China Launches World’s Most Powerful Neutrino Detector
JUNO's 20,000-ton liquid scintillator detector, operated by over 700 researchers from 74 institutions, aims to clarify neutrino mass ordering and improve oscillation parameter precision.
- A major milestone was reached on August 26, 2025, when the neutrino experiment facility located near Jiangmen in Guangdong, China, finished filling its 20,000-ton liquid scintillator detector and officially began collecting data.
- JUNO was initially proposed in 2008 and received official approval from relevant scientific and provincial authorities in 2013. Construction began underground in 2015, marking the start of over ten years dedicated to its design, development, and assembly.

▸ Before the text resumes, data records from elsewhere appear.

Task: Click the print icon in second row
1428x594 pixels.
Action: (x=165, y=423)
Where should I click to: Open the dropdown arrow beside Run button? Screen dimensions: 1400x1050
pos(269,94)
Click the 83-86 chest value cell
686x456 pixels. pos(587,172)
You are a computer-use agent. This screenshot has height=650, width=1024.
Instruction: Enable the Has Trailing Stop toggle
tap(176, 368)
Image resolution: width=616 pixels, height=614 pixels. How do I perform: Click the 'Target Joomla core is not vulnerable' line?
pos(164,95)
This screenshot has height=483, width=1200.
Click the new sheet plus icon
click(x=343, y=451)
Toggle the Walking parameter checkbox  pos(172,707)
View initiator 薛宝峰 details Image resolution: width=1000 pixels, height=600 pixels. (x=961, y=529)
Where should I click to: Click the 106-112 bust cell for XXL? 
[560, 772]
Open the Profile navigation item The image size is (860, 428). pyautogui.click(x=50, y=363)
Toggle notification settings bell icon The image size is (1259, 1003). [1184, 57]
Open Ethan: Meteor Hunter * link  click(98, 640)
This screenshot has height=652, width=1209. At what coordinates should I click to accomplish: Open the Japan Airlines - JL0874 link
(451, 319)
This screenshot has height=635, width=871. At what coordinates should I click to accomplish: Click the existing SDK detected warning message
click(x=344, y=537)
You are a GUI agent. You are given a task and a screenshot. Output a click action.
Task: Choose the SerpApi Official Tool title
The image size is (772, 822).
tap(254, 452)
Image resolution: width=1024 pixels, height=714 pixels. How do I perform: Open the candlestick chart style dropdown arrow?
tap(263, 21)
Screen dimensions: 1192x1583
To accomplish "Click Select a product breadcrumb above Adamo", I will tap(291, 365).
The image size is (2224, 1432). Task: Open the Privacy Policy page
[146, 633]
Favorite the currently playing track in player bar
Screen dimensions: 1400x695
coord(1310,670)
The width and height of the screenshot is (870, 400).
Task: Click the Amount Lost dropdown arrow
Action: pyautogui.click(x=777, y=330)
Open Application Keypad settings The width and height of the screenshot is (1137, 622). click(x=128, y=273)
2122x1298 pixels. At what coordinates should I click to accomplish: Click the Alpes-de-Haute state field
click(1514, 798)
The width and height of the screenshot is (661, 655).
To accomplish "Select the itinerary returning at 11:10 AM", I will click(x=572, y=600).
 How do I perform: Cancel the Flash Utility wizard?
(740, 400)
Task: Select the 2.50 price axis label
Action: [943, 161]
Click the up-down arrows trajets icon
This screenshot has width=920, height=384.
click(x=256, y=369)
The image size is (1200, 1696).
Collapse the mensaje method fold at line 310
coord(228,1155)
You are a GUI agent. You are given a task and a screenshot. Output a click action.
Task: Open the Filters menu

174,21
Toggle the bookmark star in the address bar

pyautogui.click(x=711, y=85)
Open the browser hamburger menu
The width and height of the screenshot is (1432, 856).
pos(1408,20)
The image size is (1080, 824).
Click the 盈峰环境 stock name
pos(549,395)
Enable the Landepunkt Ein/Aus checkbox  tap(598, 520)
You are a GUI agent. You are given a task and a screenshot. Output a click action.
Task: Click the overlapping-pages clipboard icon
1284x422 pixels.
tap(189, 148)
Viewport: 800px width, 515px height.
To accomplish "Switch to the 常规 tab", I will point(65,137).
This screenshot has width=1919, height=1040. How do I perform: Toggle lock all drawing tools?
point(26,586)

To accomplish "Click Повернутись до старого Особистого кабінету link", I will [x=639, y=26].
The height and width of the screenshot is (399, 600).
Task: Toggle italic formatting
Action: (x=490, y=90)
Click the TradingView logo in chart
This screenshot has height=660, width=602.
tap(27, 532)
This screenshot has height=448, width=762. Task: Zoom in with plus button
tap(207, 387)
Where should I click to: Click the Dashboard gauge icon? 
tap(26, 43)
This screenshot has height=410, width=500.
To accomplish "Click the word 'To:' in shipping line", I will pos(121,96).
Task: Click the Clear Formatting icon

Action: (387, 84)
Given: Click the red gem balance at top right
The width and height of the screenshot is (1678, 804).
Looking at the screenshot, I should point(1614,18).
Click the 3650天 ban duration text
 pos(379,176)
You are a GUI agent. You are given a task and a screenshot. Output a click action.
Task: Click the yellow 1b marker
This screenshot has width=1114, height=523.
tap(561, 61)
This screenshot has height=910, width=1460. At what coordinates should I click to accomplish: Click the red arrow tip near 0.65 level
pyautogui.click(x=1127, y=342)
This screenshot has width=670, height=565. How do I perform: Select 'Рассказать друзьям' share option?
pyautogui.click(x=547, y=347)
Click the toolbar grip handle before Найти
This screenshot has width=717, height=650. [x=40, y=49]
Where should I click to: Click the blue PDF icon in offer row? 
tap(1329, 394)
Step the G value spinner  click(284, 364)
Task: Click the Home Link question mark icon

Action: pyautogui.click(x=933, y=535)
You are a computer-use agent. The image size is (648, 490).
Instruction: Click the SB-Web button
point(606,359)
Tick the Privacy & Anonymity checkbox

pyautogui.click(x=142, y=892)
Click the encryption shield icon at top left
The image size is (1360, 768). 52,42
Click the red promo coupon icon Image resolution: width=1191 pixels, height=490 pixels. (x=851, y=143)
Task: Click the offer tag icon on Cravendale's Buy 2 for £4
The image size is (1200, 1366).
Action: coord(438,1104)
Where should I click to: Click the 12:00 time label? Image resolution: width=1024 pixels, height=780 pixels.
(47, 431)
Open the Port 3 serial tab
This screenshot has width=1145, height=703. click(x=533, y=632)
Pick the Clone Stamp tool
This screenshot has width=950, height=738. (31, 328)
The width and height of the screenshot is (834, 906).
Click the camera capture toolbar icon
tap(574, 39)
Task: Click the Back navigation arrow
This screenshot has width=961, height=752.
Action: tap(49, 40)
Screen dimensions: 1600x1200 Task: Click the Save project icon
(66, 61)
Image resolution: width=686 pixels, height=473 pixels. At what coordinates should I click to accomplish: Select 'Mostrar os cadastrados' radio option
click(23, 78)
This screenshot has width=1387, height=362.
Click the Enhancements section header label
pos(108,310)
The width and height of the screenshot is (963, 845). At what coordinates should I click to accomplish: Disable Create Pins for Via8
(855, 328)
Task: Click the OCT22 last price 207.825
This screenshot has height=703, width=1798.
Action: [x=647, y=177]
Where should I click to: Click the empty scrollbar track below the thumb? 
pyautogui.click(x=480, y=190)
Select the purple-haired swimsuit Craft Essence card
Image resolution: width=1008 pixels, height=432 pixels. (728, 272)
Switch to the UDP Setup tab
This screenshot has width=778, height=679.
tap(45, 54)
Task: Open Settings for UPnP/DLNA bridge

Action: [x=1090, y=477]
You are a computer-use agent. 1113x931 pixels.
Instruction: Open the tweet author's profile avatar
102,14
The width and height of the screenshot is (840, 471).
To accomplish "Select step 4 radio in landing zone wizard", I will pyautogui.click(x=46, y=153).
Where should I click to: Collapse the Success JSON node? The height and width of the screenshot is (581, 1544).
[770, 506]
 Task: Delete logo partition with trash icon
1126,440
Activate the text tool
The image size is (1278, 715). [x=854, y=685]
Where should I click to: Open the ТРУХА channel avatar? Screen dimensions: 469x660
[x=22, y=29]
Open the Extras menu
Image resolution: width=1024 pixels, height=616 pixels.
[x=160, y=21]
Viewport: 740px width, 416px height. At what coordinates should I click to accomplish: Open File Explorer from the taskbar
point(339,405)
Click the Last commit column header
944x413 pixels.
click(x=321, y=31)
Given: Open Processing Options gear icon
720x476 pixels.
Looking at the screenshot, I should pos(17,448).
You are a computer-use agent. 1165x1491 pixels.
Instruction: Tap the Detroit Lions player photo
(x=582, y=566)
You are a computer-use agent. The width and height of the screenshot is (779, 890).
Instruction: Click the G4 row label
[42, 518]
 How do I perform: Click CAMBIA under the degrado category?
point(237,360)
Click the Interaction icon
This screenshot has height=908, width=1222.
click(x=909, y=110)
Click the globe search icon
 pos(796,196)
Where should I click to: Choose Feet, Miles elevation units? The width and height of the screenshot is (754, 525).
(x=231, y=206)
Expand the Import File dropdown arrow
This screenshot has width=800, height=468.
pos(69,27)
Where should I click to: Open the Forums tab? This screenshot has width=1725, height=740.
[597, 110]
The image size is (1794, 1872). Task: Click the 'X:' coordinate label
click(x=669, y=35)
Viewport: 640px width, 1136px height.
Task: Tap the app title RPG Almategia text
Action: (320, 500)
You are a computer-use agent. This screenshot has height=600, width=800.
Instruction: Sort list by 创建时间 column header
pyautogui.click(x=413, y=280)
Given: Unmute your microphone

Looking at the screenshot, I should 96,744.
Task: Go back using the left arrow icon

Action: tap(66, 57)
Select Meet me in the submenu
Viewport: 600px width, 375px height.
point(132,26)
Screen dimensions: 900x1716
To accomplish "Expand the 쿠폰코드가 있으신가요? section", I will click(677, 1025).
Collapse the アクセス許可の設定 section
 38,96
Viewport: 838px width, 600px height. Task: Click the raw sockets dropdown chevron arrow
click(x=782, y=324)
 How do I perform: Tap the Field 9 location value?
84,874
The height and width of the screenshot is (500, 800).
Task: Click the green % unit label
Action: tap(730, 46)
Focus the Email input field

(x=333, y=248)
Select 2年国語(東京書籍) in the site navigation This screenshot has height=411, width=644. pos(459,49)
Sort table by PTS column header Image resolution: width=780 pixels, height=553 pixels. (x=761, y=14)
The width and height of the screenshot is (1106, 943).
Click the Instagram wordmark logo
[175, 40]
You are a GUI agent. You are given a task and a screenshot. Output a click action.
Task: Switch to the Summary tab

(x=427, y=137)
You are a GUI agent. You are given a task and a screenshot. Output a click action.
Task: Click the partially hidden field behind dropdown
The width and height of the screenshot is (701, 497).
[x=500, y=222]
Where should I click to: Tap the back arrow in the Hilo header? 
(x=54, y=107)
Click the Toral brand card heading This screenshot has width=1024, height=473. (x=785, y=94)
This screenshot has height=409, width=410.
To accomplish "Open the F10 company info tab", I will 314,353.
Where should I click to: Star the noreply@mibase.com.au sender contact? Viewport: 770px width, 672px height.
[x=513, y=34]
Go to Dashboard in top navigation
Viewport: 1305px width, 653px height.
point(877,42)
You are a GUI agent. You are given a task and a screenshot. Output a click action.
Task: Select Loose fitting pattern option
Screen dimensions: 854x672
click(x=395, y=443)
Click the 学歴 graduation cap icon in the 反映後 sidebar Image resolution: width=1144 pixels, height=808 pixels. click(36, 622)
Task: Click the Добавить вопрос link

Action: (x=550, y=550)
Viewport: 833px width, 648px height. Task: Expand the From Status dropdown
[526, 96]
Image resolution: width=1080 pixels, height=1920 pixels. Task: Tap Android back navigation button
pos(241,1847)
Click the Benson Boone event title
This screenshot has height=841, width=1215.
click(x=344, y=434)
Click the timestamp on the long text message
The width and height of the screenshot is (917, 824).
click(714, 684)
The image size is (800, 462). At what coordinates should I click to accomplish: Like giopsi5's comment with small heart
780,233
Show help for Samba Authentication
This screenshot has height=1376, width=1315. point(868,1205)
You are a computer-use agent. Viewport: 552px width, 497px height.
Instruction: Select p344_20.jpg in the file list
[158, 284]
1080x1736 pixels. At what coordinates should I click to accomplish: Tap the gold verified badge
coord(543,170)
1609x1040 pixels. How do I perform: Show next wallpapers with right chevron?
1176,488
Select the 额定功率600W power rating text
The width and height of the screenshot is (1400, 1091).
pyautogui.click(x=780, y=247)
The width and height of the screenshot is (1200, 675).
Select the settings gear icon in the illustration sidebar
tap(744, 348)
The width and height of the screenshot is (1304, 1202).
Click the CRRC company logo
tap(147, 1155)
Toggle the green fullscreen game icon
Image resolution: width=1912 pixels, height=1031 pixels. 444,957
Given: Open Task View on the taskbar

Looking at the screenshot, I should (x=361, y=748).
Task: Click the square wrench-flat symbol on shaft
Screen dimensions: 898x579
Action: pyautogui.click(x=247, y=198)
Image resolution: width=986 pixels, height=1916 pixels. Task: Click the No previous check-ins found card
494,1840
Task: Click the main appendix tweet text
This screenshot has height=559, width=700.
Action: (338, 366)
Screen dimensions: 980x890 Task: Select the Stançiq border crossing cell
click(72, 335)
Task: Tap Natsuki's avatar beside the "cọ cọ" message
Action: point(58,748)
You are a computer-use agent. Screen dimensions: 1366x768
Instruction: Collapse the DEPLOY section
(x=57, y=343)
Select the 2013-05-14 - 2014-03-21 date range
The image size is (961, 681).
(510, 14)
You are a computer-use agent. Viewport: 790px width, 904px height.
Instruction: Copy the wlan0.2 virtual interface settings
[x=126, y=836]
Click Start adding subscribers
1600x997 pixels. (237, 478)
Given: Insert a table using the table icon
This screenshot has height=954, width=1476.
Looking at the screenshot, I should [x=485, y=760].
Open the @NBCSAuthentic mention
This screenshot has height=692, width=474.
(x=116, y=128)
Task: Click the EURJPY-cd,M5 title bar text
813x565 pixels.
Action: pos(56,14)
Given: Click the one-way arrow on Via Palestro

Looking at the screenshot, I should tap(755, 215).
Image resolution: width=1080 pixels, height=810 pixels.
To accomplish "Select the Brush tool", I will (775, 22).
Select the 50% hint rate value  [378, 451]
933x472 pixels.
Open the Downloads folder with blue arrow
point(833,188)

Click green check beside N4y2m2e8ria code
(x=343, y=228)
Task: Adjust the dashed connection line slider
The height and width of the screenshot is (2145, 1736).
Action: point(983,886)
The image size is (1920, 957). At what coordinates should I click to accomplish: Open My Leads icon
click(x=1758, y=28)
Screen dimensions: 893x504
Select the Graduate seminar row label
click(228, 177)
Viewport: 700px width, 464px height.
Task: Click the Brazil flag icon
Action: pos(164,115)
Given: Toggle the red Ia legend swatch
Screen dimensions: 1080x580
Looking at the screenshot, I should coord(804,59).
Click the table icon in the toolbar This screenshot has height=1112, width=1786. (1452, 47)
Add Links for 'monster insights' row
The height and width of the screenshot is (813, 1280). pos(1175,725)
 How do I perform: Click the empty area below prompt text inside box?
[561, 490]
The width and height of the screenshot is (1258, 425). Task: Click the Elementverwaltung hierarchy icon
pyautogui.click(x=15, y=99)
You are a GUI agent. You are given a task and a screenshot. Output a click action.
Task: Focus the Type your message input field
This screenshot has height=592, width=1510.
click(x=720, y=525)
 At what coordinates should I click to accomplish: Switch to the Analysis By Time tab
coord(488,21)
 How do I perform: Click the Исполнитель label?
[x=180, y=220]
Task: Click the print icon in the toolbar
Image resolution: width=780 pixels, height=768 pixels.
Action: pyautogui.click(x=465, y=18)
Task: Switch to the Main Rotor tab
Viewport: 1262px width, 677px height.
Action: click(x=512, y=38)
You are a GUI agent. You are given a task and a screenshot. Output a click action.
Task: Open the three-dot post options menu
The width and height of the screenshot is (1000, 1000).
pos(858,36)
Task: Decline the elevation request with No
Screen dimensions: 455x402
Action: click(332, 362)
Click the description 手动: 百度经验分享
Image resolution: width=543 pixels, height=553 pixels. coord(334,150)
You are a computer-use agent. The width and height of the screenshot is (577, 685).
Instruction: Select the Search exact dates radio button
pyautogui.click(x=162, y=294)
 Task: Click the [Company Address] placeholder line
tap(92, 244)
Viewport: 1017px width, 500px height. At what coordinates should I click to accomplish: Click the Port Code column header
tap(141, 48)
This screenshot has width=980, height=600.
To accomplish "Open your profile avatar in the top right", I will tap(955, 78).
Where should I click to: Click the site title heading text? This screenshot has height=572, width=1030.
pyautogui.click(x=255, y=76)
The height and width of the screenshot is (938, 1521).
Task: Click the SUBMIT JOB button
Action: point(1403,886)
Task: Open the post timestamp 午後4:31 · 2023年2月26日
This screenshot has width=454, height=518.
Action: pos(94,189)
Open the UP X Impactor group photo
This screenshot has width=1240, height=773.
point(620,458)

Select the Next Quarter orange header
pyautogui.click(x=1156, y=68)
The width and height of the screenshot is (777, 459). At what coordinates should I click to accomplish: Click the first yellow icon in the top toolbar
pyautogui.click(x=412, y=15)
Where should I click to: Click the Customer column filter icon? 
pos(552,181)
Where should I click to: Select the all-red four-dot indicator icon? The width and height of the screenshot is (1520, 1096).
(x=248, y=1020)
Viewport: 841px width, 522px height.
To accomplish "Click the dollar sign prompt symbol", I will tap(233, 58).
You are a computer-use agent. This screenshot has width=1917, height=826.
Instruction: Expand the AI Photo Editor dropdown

- The detector’s central 35.4-meter acrylic sphere is surrounded by 20,000 photomultiplier tubes and ultra-pure water, enabling high-precision measurements of neutrinos from reactors, the Sun, atmosphere, and Earth.
- Particle physicist Wang Yifang described the completion of JUNO's filling as a significant achievement, highlighting that the detector's operation will provide critical insights into the fundamental properties of matter and the cosmos.
- JUNO aims to determine neutrino mass ordering independently of Earth matter effects and improve oscillation parameter precision by an order of magnitude, shaping future neutrino physics research.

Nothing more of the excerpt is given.